• _Exercise goal_: Copy the items from the first one through the line containing "[x=100, y=179]", swapping "sidebar" for "side panel" and changing nothing else.
<<<<
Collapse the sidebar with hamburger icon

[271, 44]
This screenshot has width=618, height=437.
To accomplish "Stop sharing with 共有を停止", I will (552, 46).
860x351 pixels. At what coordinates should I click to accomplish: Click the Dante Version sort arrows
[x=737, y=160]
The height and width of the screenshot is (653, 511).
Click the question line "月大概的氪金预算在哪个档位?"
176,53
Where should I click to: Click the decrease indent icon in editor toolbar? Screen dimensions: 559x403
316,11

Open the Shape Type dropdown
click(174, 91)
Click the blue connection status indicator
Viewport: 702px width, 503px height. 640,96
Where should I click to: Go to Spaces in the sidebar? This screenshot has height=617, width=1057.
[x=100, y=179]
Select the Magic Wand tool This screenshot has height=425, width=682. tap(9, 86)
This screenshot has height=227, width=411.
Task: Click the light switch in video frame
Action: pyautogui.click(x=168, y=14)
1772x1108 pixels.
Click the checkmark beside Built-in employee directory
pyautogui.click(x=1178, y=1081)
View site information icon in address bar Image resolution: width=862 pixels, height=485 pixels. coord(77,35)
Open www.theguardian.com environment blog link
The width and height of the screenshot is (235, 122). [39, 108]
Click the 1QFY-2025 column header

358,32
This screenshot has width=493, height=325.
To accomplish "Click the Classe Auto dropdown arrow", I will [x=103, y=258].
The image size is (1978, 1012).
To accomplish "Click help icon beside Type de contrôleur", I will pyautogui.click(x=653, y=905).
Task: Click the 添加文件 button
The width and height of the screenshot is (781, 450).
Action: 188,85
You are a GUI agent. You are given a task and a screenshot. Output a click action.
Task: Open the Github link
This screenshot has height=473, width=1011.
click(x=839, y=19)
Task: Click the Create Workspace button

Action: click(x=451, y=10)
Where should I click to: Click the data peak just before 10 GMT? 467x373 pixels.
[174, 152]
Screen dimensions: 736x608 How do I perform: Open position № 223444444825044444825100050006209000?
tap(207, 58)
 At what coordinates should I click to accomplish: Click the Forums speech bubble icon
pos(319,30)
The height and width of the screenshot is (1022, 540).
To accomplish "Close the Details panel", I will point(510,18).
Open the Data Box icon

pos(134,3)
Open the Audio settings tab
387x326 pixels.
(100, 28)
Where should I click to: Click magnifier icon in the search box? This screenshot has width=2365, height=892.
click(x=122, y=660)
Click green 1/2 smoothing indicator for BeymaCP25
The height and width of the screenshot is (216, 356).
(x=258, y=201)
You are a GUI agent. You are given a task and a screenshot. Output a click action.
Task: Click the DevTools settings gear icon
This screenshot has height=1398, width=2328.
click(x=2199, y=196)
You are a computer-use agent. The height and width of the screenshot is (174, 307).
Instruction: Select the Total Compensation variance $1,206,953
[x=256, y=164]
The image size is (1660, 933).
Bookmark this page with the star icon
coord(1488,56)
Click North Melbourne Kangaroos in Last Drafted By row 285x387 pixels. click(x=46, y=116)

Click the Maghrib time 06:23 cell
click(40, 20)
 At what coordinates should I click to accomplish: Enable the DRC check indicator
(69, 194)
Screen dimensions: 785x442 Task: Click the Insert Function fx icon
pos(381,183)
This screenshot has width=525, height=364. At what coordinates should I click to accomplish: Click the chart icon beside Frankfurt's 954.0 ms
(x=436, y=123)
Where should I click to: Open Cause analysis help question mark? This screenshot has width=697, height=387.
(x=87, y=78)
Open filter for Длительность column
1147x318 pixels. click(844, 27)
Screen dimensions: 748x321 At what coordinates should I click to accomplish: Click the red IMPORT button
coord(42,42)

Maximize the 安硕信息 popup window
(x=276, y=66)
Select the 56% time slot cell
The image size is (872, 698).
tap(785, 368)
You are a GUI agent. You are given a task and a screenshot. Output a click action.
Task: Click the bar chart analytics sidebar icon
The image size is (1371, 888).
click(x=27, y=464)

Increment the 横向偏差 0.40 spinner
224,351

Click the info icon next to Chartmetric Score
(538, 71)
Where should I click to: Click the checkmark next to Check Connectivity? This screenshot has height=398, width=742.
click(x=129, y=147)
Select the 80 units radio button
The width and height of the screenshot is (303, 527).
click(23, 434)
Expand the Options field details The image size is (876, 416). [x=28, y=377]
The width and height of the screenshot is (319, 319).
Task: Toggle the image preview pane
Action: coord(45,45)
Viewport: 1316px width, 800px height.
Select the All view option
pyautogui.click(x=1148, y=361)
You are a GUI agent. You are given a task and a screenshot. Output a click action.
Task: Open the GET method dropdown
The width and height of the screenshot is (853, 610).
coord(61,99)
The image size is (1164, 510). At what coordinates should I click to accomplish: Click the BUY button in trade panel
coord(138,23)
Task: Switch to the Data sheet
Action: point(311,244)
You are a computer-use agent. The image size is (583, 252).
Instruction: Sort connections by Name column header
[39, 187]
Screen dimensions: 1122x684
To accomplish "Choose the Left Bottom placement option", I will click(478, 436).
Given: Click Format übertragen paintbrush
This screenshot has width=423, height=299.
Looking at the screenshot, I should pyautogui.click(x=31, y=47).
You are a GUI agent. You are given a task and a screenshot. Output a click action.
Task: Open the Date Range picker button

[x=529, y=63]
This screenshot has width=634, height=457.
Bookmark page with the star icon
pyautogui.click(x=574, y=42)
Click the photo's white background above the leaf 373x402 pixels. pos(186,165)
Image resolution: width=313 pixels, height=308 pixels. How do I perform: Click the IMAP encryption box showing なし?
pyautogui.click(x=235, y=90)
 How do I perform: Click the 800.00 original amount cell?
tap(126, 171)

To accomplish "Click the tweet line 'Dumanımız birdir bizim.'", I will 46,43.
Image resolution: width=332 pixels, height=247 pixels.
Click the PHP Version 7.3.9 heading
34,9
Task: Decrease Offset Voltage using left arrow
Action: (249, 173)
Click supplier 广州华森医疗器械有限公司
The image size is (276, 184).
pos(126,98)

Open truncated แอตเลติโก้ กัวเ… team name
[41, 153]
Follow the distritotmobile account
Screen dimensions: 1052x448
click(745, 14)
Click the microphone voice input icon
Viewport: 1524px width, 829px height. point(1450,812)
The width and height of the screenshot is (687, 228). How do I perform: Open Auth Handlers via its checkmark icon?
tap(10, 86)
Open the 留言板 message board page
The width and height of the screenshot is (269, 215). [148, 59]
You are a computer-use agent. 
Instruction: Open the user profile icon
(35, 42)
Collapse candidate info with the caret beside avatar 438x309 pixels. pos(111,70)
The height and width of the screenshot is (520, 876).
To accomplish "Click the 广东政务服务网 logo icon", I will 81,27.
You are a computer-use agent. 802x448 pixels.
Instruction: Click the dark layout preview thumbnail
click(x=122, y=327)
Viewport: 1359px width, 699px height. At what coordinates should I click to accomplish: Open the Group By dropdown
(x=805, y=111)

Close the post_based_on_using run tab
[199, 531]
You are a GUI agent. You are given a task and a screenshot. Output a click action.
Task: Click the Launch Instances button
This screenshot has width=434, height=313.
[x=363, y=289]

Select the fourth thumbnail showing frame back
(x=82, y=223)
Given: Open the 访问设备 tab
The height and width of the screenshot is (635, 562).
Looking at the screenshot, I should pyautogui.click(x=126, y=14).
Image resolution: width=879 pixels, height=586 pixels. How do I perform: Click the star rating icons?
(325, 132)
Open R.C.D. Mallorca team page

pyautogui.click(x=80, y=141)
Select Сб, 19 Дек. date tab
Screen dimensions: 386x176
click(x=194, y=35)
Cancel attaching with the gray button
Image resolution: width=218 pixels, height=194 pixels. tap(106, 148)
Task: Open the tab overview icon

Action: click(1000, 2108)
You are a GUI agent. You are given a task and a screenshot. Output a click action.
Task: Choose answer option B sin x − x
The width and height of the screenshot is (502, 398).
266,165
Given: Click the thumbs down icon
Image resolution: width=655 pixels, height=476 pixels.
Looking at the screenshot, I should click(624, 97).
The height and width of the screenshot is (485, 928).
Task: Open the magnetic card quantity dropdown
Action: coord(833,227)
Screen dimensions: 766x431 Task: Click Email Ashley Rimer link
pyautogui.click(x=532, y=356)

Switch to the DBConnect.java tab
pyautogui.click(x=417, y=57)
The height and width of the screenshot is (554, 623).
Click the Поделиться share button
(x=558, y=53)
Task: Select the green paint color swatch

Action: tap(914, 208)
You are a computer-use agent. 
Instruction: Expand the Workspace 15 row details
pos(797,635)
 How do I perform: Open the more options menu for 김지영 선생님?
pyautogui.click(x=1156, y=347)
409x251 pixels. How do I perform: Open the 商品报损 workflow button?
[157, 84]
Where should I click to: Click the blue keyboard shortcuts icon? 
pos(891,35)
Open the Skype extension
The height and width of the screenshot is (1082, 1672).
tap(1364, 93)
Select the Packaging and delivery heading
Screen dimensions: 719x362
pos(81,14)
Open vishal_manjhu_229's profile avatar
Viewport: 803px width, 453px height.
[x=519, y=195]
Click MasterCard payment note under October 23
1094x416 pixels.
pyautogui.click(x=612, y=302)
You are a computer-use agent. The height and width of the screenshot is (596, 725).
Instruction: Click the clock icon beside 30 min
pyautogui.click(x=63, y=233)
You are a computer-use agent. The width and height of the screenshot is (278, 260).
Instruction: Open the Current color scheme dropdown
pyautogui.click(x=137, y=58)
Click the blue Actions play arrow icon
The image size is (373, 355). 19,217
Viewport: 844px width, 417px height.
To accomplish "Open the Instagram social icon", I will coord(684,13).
>>>>
• _Task answer_:
Collapse the side panel with hamburger icon

[271, 44]
This screenshot has width=618, height=437.
To accomplish "Stop sharing with 共有を停止", I will (552, 46).
860x351 pixels. At what coordinates should I click to accomplish: Click the Dante Version sort arrows
[x=737, y=160]
The height and width of the screenshot is (653, 511).
Click the question line "月大概的氪金预算在哪个档位?"
176,53
Where should I click to: Click the decrease indent icon in editor toolbar? Screen dimensions: 559x403
316,11

Open the Shape Type dropdown
click(174, 91)
Click the blue connection status indicator
Viewport: 702px width, 503px height. 640,96
Where should I click to: Go to Spaces in the side panel? This screenshot has height=617, width=1057.
[x=100, y=179]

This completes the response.